Entonces todos se fueron a comer y a beber, y a compartir su comida. Celebraron con alegría porque ahora entendían la Ley tal como se les había explicado.
13 De volgende dag verzamelden zich de familiehoofden van heel het volk, met de priesters en levieten, bij Esdras, den schriftgeleerde, om de voorschriften der Wet te bestuderen.
Al día siguiente, los jefes de familia de todo el pueblo, así como los sacerdotes y los levitas, se reunieron con el escriba Esdras para estudiar la Ley con mayor profundidad.
14 En nu vonden ze in de Wet geschreven, welke Jahweh door Moses gegeven had, dat de kinderen Israëls op het feest van de zevende maand onder loofhutten moesten wonen.
Descubrieron que en la Ley que el Señor había ordenado observar por medio de Moisés, estaba escrito que los israelitas debían vivir en refugios durante la fiesta del séptimo mes.
15 Daarom lieten zij in al hun steden en in Jerusalem uitroepen en luide verkonden: Trekt het gebergte in, en haalt takken van de olijf en de oleaster, van mirten, palmen en lommerrijke bomen, om hutten te maken, zoals is voorgeschreven.
Debían hacer un anuncio en todas sus ciudades y en Jerusalén, diciendo: “Vayan al monte y traigan ramas de olivo, de acebuche, de mirto, de palma y de otros árboles frondosos, para hacer refugios para vivir, como lo exige la Ley”.
16 En het volk ging ze halen, en allen maakten zich hutten op hun eigen dak of hun hoven, op de voorhoven van de tempel, op het plein voor de Waterpoort of het plein van de Efraïmpoort.
Así que salieron y trajeron ramas y se hicieron refugios en los tejados de sus casas, en sus patios, en los patios del Templo de Dios y en las plazas cercanas a la Puerta del Agua y a la Puerta de Efraín.
17 Heel de gemeente, die uit de ballingschap was teruggekeerd, maakte zich hutten en woonde daar in.

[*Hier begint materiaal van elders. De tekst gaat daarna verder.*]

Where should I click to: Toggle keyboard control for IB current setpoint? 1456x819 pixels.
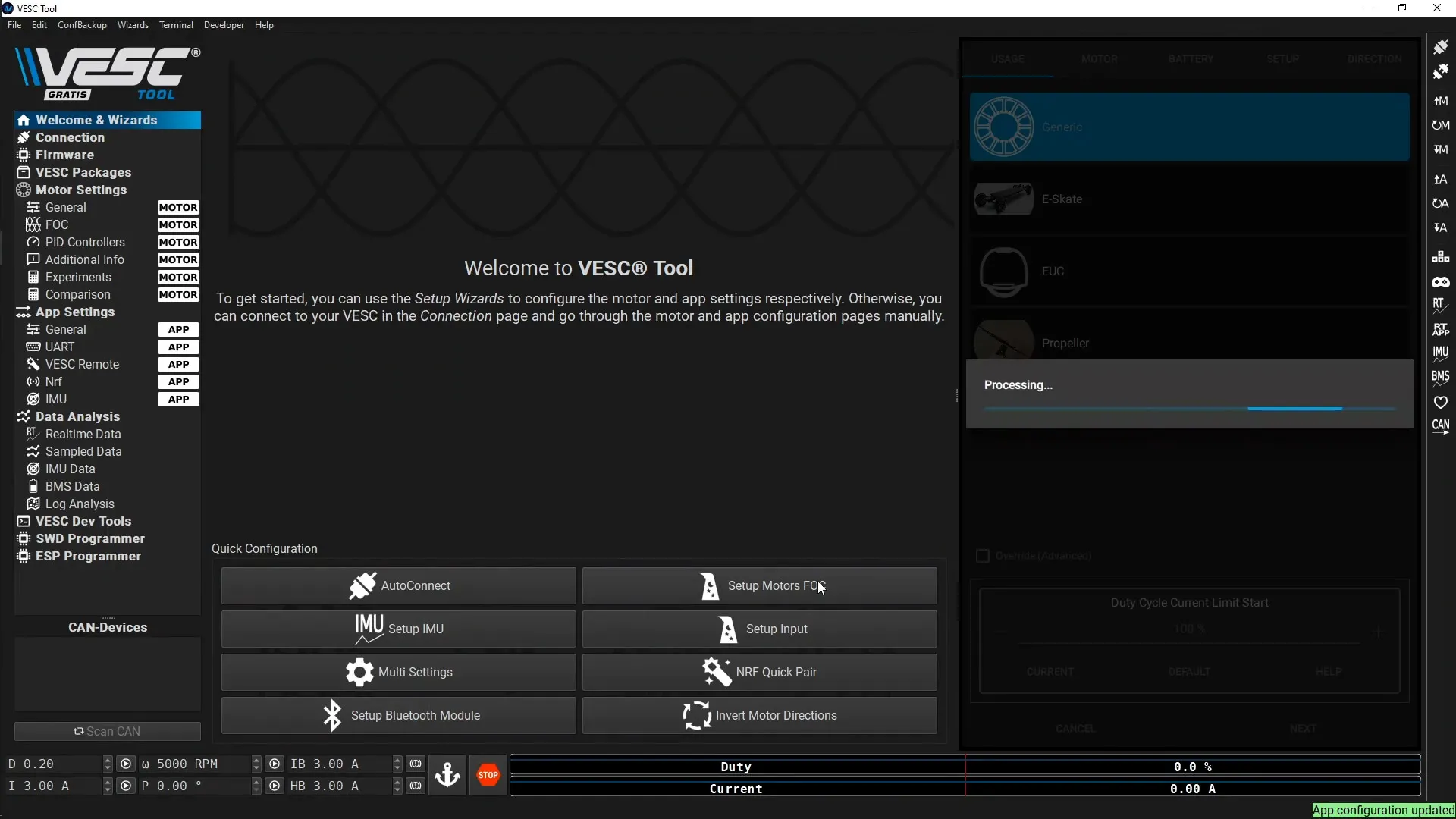click(x=416, y=764)
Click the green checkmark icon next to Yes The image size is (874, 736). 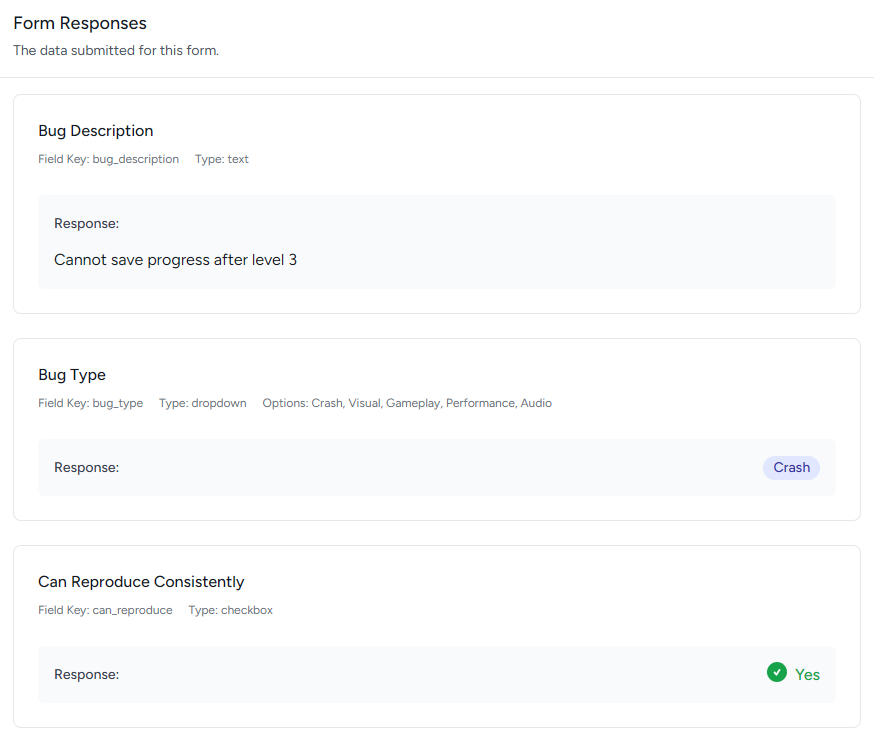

Neen, sinds de dagen van Josuë, den zoon van Noen, tot op deze dag hadden de kinderen Israëls het nog nooit zo gedaan, en had er zo’n uitbundige vreugde geheerst.
Todos los que volvieron del exilio hicieron refugios y se quedaron en ellos. No habían celebrado así desde los tiempos de Josué, hijo de Nun. Todos estaban muy contentos.
18 Dag aan dag las men voor uit het boek van Gods Wet, van de eerste dag tot de laatste. Zeven dagen lang vierde men feest, en op de achtste dag werd een feestelijke bijeenkomst gehouden, zoals dat voorgeschreven staat.
Esdras leyó del Libro de la Ley de Dios todos los días, desde el primero hasta el último. Los israelitas celebraron la fiesta durante siete días, y el octavo día se reunieron en asamblea, como exigía la Ley.